Most planning applications in Cornwall are decided under delegated powers by individual planning officers. But larger-scale projects, or those where there are significant concerns from local councillors or consultees, are debated and decided by a committee of members.

“Councillors need to be able to ask questions for clarification of any speaker,” Cllr Long continued. “This decision was made with no reference to the 30 or 40 members of planning committees in Cornwall who now have to follow this action through.”

Chairs of each of the committees were consulted, said East chairman Nick Craker (Liskeard), who added he had raised his concerns at the time.

Cllr Jane Pascoe, who also represents Liskeard, and sits on the East planning committee, said she had reacted in the strongest terms after hearing of the restriction.

“The local knowledge of parish councils is helpful when weighing up the material considerations. It is absolutely essential that we should be able to ask questions to a representative attending on their behalf.

“I know that parish council take their responsibilities for considering planning applications very seriously, they study the plans, visit or view sites, study the policies and conduct an unbiased debate at their meetings. This involves considerable work and much of their voluntary time, and sometimes it is an uncomfortable decision.”

Cllr Pascoe is chairman of the South East Cornwall Community Area Partnership (CAP), which comprises 29 parishes.
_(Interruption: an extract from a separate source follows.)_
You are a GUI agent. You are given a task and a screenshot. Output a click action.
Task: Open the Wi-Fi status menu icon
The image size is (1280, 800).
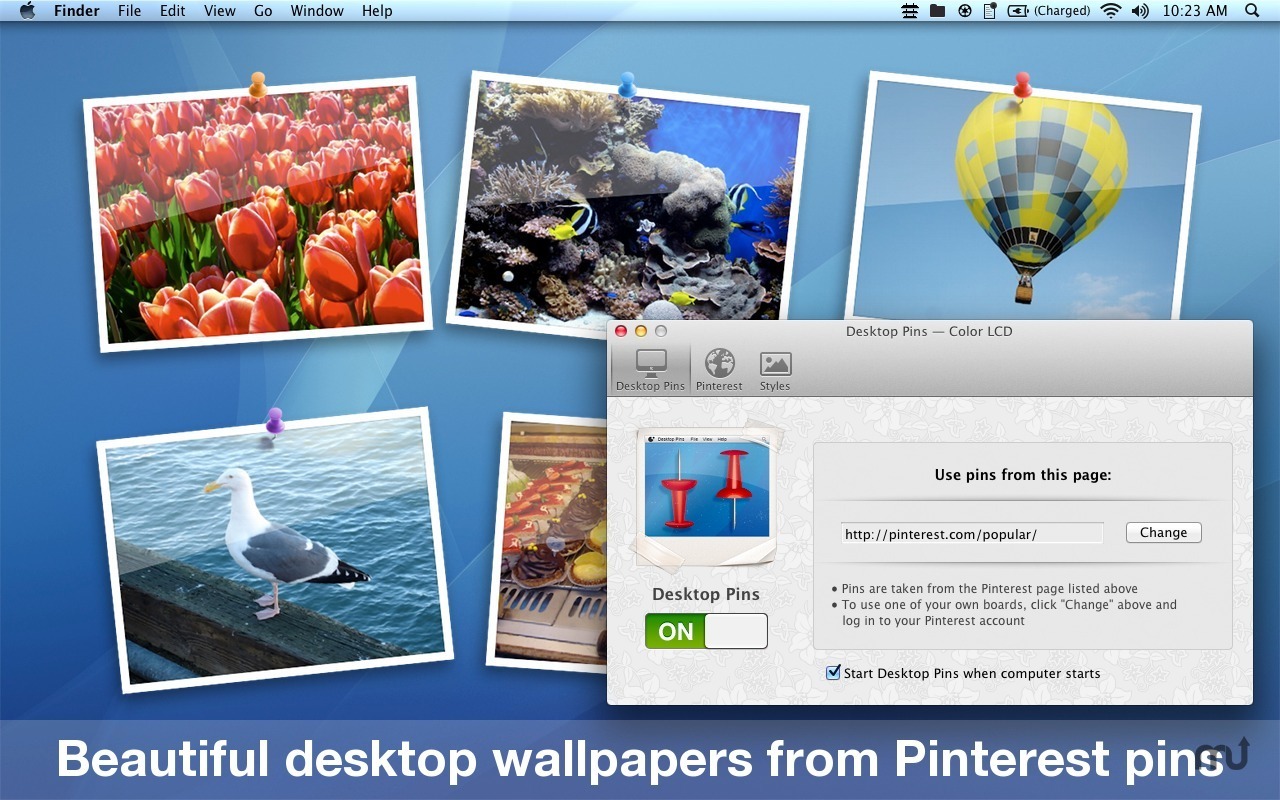[x=1111, y=11]
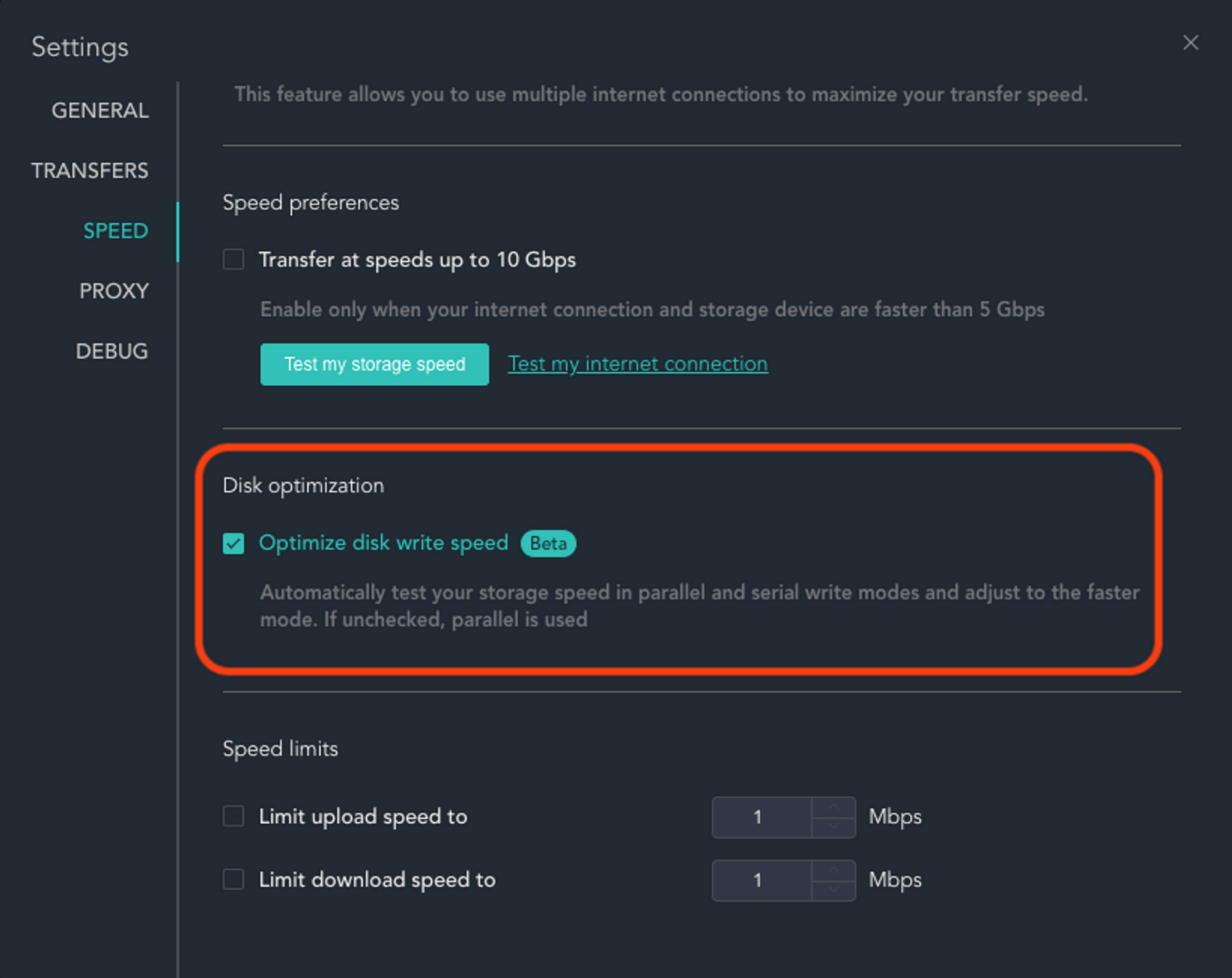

She said she would be seeking the view of all the parishes at the next CAP meeting on June 4.

She continued: “The chairman of Cornwall’s Constitution and Governance committee graciously listened to our concerns and immediately acknowledged the far-reaching consequence of the decision. He has agreed to take our views back to the next meeting of the committee.”

Cllrs Long and Pascoe now hope that the decision will be reversed – but as it stands, the change in procedure cannot be changed back within the next six months.